**Exercise goal:**
Extract, word for word, the portion of the records from the line containing "You are a computer-use agent. Image" through the line containing "Action: click(x=4, y=17)", including both of those lines. Leave the pictures out of the reproduction.

**Records supplied:**

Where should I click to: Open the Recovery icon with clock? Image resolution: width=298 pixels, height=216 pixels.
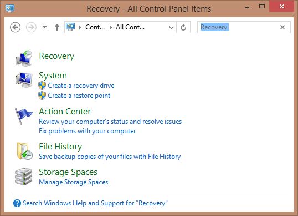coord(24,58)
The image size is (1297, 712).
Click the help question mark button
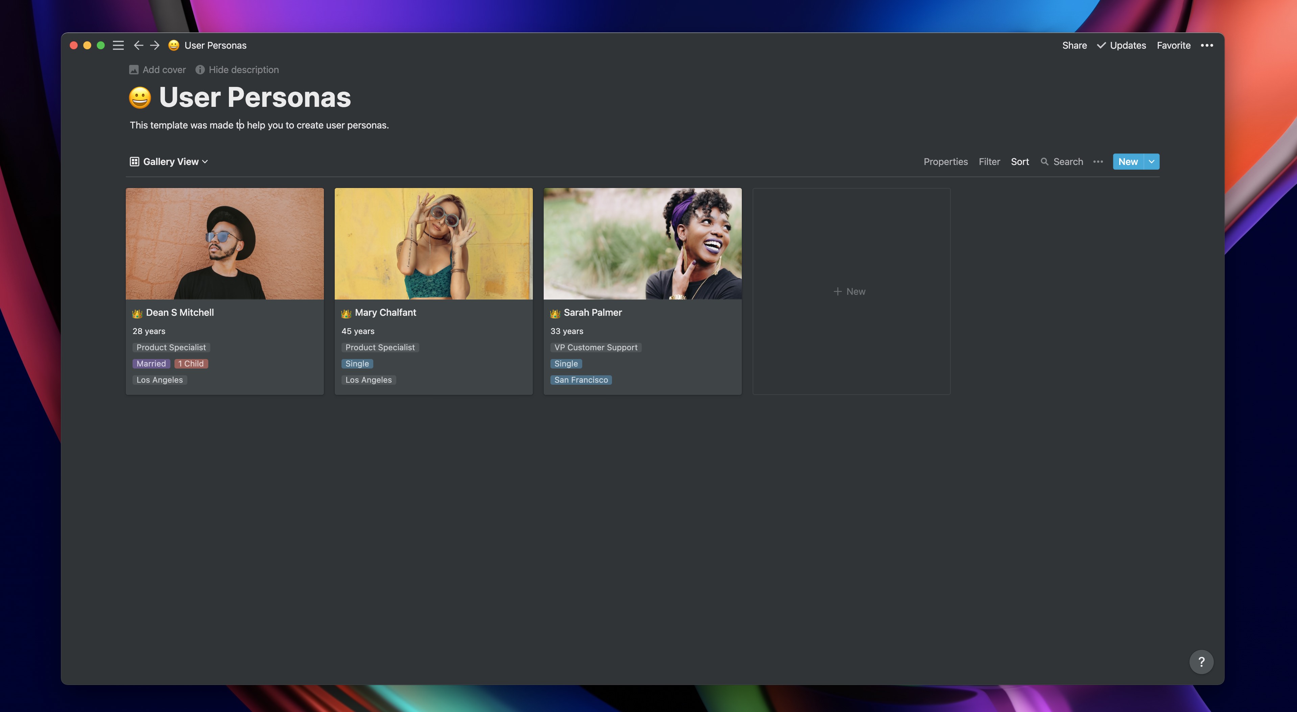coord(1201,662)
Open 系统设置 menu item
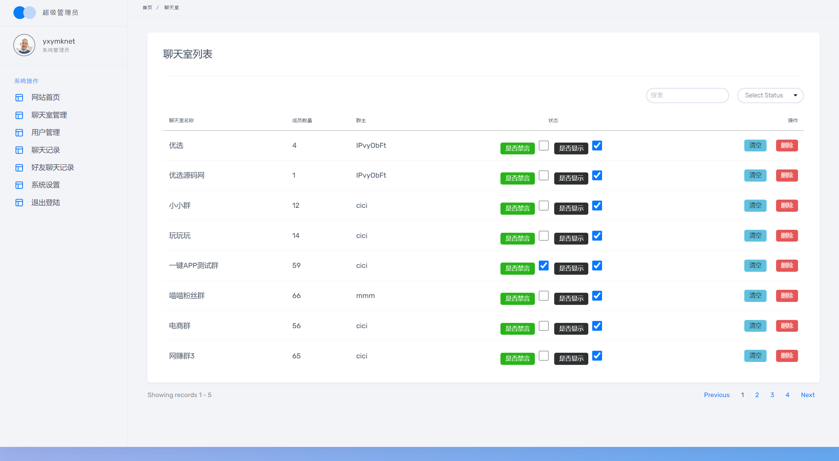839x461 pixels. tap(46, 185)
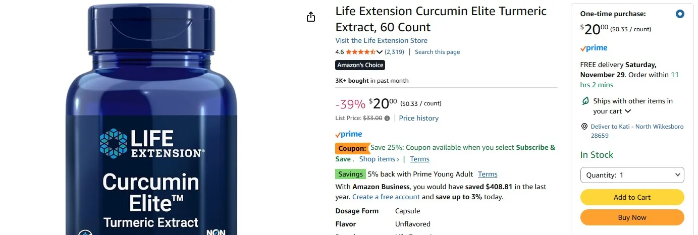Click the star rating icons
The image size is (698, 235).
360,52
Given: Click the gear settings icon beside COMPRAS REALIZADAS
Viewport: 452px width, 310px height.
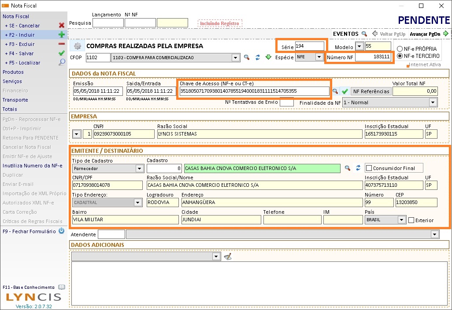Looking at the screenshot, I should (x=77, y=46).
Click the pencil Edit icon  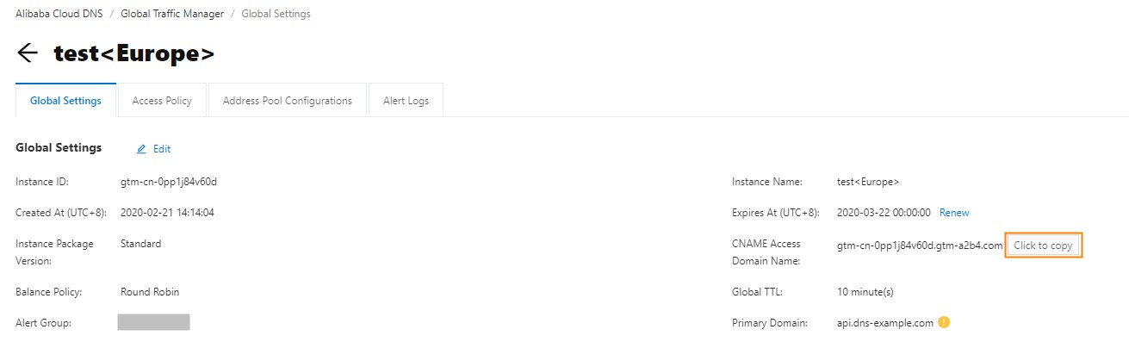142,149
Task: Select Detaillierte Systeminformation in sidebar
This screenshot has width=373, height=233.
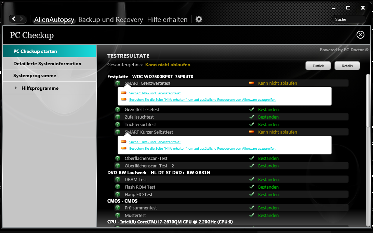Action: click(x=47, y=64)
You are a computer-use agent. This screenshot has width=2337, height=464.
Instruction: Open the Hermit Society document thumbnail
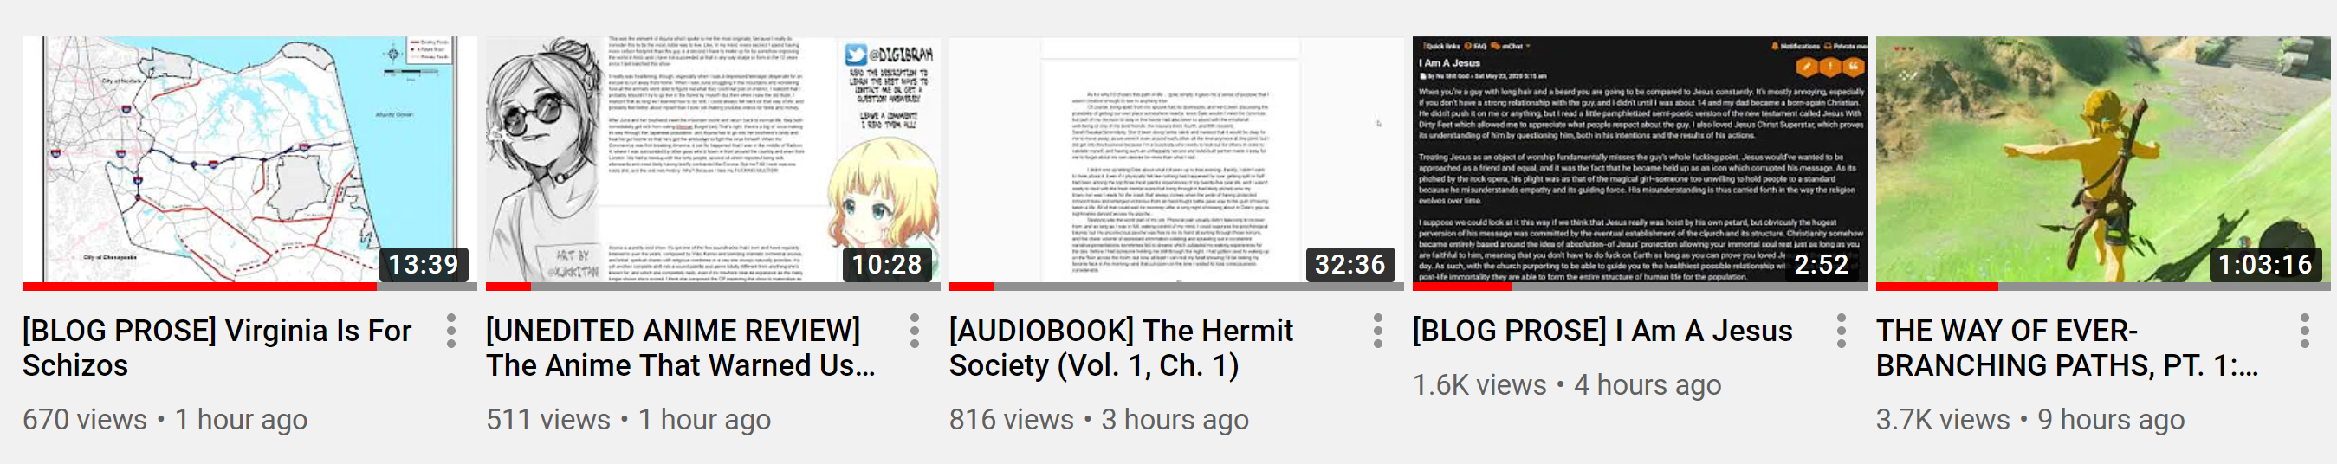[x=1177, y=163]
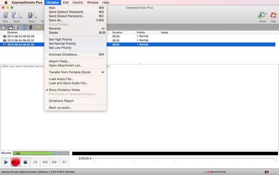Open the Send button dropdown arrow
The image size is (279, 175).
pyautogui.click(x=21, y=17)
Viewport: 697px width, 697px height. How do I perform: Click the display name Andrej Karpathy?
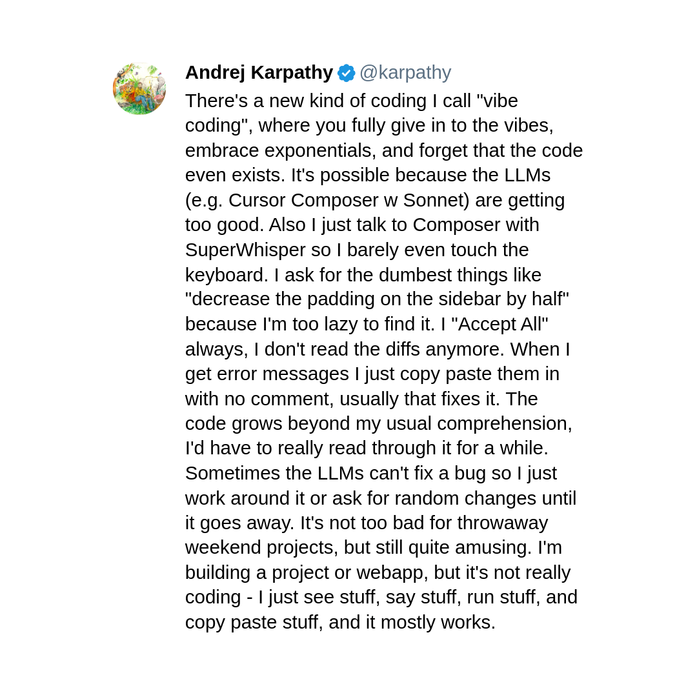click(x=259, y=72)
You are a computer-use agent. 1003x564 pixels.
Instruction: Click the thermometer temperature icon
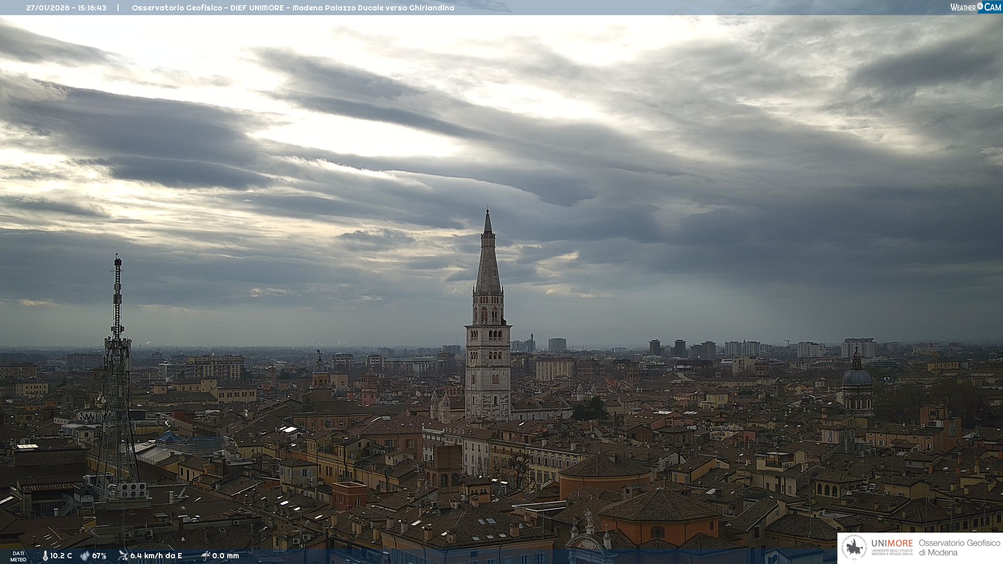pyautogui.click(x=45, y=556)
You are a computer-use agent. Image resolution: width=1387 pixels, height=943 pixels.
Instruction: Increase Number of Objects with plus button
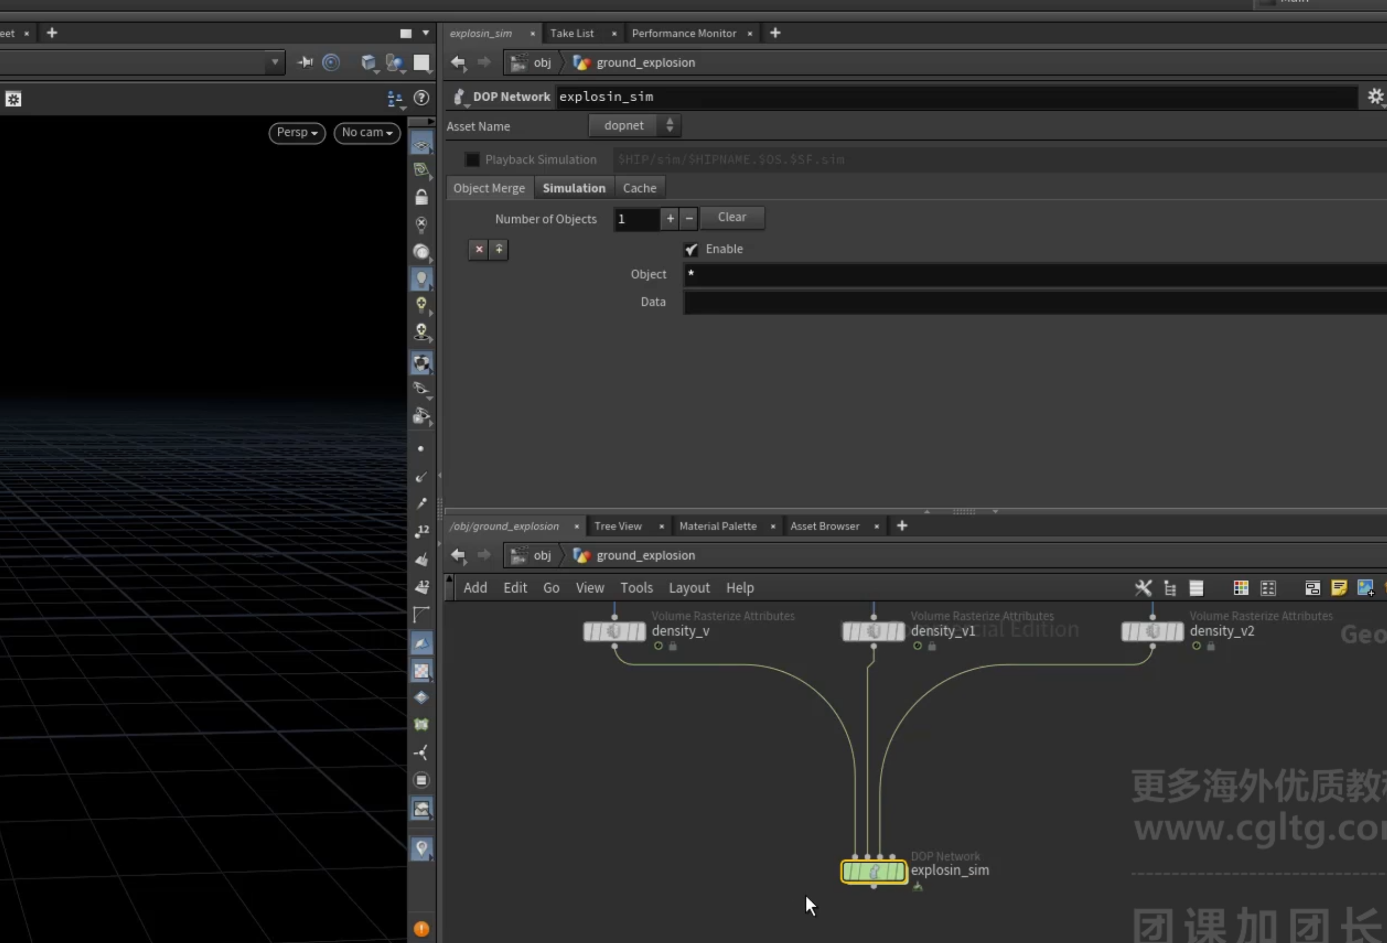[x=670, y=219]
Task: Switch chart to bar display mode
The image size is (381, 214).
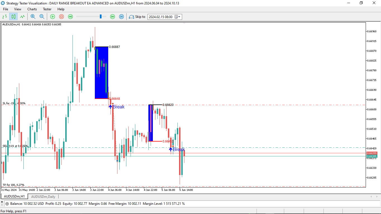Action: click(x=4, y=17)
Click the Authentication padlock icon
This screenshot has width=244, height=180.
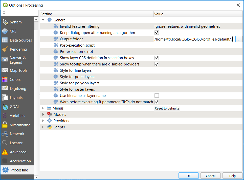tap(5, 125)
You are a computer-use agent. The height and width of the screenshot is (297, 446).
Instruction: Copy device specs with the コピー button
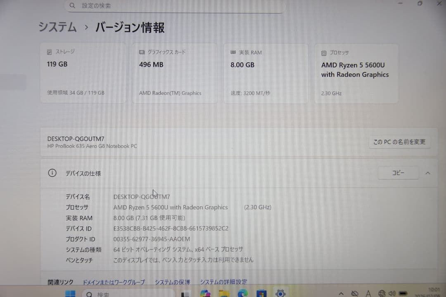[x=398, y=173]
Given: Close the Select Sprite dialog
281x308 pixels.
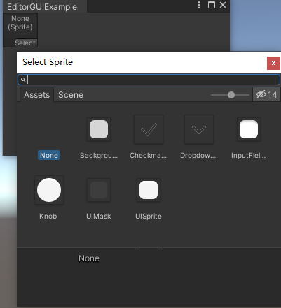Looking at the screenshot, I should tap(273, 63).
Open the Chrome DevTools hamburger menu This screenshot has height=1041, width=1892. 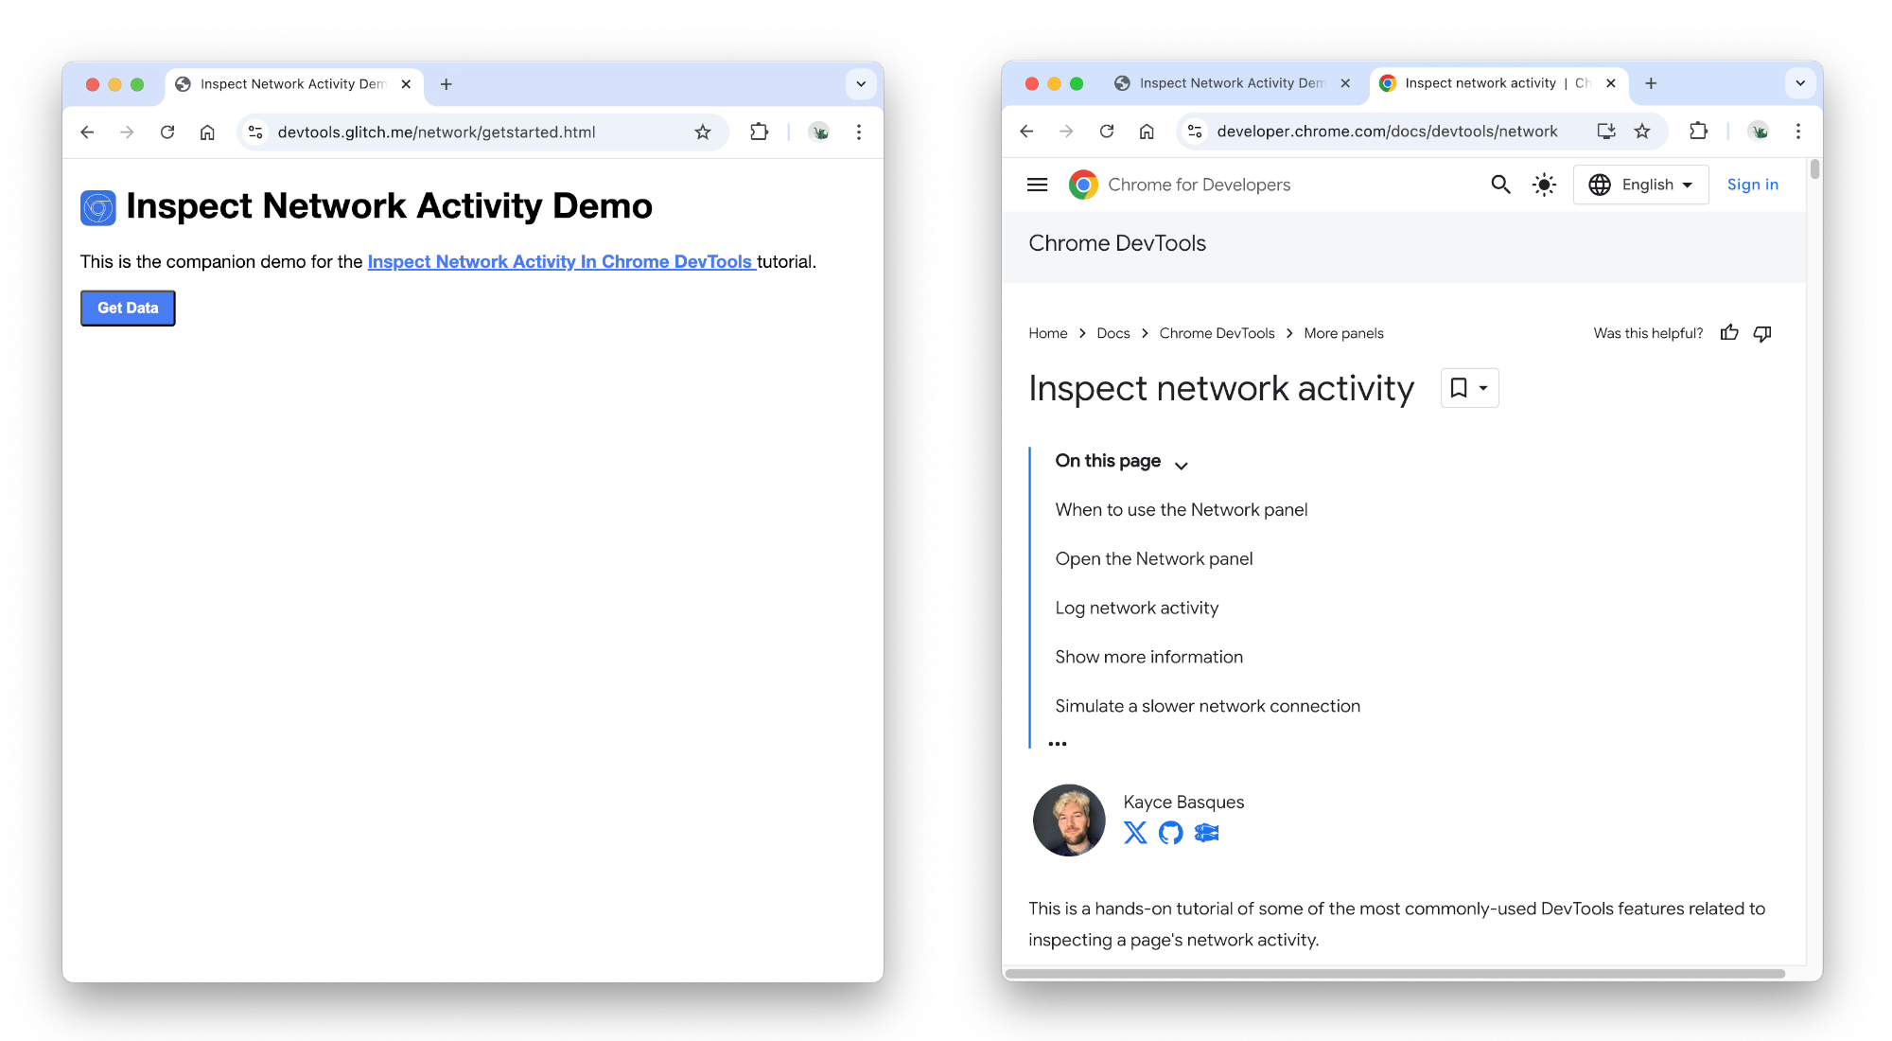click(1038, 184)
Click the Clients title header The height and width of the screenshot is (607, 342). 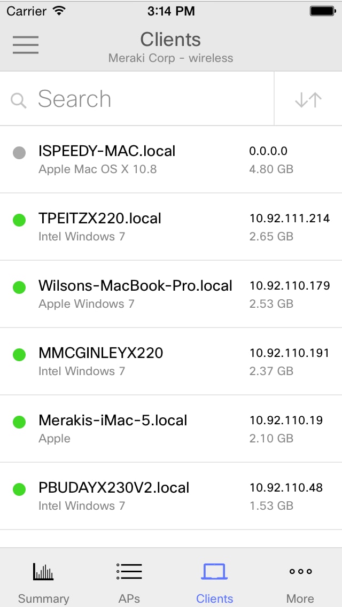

**Expected answer:**
You are a computer-use agent. Image resolution: width=1387 pixels, height=943 pixels.
Instruction: Increase Number of Objects with plus button
[x=670, y=219]
Task: Switch chart to bar display mode
The image size is (381, 214).
Action: click(x=4, y=17)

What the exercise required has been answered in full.